**Text excerpt:**
+--

Discussion and Decision
1. Alvarez's Sentence is Not Inappropriate Under Appellate Rule 7(B)
[7] Alvarez argues his sentence is inappropriate under Indiana Appellate Rule 7(B) and should be revised. The Indiana Constitution authorizes us to independently review and revise a trial court's sentencing decision. Faith v. State, 131 N.E.3d 158, 159 (Ind. 2019) (citing Ind. Const. art. 7, §§ 4, 6; McCain v. State, 88 N.E.3d 1066, 1067 (Ind. 2018)). That authority is implemented through Appellate Rule 7(B), which permits us to revise a sentence if, after due consideration of the trial court's decision, we find that the sentence is “inappropriate in light of the nature of the offense and the character of the offender.” Faith, 131 N.E.3d at 159 (quoting Indiana Appellate Rule 7(B)).

+--

**Written problem A:** How would you put this sentence from the sentencing appeal excerpt into Spanish: "The Indiana Constitution authorizes us to independently review and revise a trial court's sentencing decision."
**Written problem B:** Can you carry the sentencing appeal excerpt further, picking up after its last sentence?
The material after this point isn't needed for anything here.

**Data provided:**
+--

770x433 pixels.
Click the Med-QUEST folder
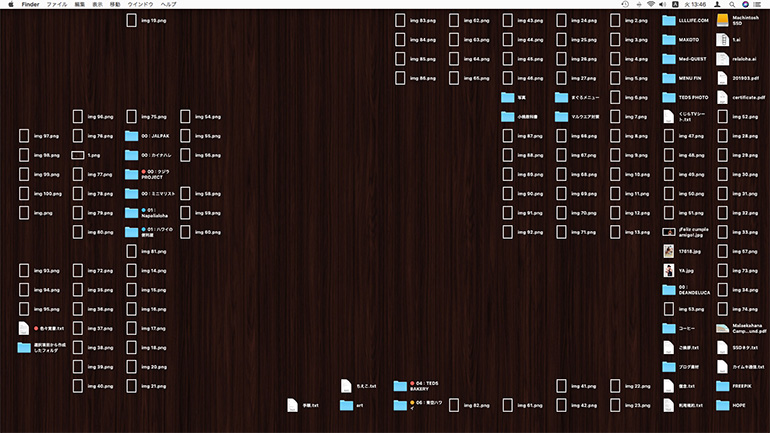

+--

**Result A:** La Constitución de Indiana nos autoriza a revisar de manera independiente y modificar la decisión de un tribunal de primera instancia en materia de sentencia.

**Result B:**
[8] Sentencing is “principally a discretionary function in which the trial court's judgment should receive considerable deference.” Lane v. State, 232 N.E.3d 119, 122 (Ind. 2024) (quoting Cardwell v. State, 895 N.E.2d 1219, 1222 (Ind. 2008)). To overcome this deference, the defendant must present “compelling evidence portraying in a positive light the nature of the offense and the defendant's character.” Id. (internal quotation marks omitted) (quoting Oberhansley v. State, 208 N.E.3d 1261, 1267 (Ind. 2023)).
Our role is primarily to “leaven the outliers” and identify “guiding principles” for sentencers, rather than to achieve the “perceived ‘correct’ result” in each case. Cardwell, 895 N.E.2d at 1225. As such, we “focus on the forest—the aggregate sentence—rather than the trees—consecutive or concurrent, number of counts, or length of the sentence on any individual count.” Id. Ultimately, we rely on our “collective judgment as to the balance” of all the relevant considerations involved, which include “the culpability of the defendant, the severity of the crime, the damage done to others, and myriad other factors that come to light in a given case.” Id. at 1224, 1226.
Lane, 232 N.E.3d at 122. In conducting this analysis, “we are not limited to the mitigators and aggravators found by the trial court.” Brown v. State, 10 N.E.3d 1, 4 (Ind. 2014).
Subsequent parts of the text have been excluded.